In this chapter, and the following chapter, I'm going to be talking about communication, laying out the specific interactional skills and techniques that my company has found effective in making the P.R.I.C.E. motivation system not just a well-designed blueprint, but a working reality.
There are two aspects to communication: listening to what others are saying, and telling them what you want. The first aspect, listening, is extremely important to anybody who wants to turn anybody on, for the simple reason that if you can't hear what is being said to you, you will have no idea who you're dealing with: you'll be in the ridiculous situation of the manager who assumes his people understand him - and ends up with a record run of defective merchandise because that's what they "knew" he wanted.
The good Lord gave us all two ears and only one mouth. Yet most of us, in and out of business, behave as if the allotment were exactly the reverse. In this chapter I'm going to be emphasizing the importance of those two essential organs, the ears, because they're so often neglected.

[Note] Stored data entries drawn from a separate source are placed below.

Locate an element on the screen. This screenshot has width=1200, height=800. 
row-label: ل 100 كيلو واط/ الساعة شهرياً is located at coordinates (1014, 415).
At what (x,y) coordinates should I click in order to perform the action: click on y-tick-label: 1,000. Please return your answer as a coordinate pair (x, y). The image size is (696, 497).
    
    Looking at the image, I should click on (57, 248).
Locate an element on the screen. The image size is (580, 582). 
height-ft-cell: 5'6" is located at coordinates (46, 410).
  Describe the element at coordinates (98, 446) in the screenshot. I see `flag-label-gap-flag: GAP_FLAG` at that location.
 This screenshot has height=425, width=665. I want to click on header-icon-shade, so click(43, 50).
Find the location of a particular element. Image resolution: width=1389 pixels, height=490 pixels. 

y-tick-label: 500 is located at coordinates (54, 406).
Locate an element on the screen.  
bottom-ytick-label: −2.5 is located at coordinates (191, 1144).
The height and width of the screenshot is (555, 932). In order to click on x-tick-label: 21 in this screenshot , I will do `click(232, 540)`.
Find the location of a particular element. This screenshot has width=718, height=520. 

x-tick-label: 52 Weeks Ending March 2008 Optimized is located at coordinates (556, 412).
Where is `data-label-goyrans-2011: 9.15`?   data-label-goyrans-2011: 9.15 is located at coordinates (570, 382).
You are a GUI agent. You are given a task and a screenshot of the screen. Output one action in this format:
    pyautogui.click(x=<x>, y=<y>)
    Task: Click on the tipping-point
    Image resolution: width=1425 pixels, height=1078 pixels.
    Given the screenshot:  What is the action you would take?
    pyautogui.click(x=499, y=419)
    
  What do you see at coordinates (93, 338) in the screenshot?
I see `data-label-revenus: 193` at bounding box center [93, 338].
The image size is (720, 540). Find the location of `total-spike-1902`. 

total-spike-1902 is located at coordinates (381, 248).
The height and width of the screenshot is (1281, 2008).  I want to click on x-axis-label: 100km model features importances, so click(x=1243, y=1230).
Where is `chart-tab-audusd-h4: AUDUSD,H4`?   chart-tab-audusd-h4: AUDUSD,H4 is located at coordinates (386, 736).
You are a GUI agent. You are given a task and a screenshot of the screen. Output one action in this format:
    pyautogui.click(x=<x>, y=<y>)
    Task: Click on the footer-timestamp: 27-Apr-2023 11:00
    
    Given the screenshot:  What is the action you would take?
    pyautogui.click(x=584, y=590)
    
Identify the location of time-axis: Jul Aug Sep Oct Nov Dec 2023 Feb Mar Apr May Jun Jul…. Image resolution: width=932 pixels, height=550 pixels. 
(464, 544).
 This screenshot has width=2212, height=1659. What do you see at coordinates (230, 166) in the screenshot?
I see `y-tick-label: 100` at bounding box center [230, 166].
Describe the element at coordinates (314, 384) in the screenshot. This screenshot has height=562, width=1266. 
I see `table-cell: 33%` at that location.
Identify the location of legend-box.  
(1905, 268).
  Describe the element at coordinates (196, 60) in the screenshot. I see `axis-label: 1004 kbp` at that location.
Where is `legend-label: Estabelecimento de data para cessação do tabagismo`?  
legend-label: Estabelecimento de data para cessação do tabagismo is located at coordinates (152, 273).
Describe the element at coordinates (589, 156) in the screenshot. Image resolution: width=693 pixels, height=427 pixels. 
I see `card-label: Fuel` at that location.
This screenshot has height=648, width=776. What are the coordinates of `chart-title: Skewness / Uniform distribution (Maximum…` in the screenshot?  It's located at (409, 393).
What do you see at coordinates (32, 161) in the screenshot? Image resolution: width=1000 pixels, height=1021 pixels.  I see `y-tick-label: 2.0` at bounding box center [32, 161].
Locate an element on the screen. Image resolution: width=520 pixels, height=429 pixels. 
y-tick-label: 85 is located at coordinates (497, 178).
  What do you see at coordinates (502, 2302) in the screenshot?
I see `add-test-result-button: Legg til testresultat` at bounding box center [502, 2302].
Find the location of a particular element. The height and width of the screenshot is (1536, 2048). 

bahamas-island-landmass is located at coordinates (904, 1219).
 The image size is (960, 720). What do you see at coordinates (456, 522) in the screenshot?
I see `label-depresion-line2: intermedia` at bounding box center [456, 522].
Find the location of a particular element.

In my experience both on the playing field and in our company's business motivation workshops, I've found that there is a specific set of listening skills that most quickly and effectively serves to clarify who it is you're dealing with, and what he or she understands about what you want to get done. We call them Reflective Listening skills. This chapter will show you how to use these skills to improve the communication process in all your personal interactions, so that you can avoid the "missed" or "mixed" message syndrome.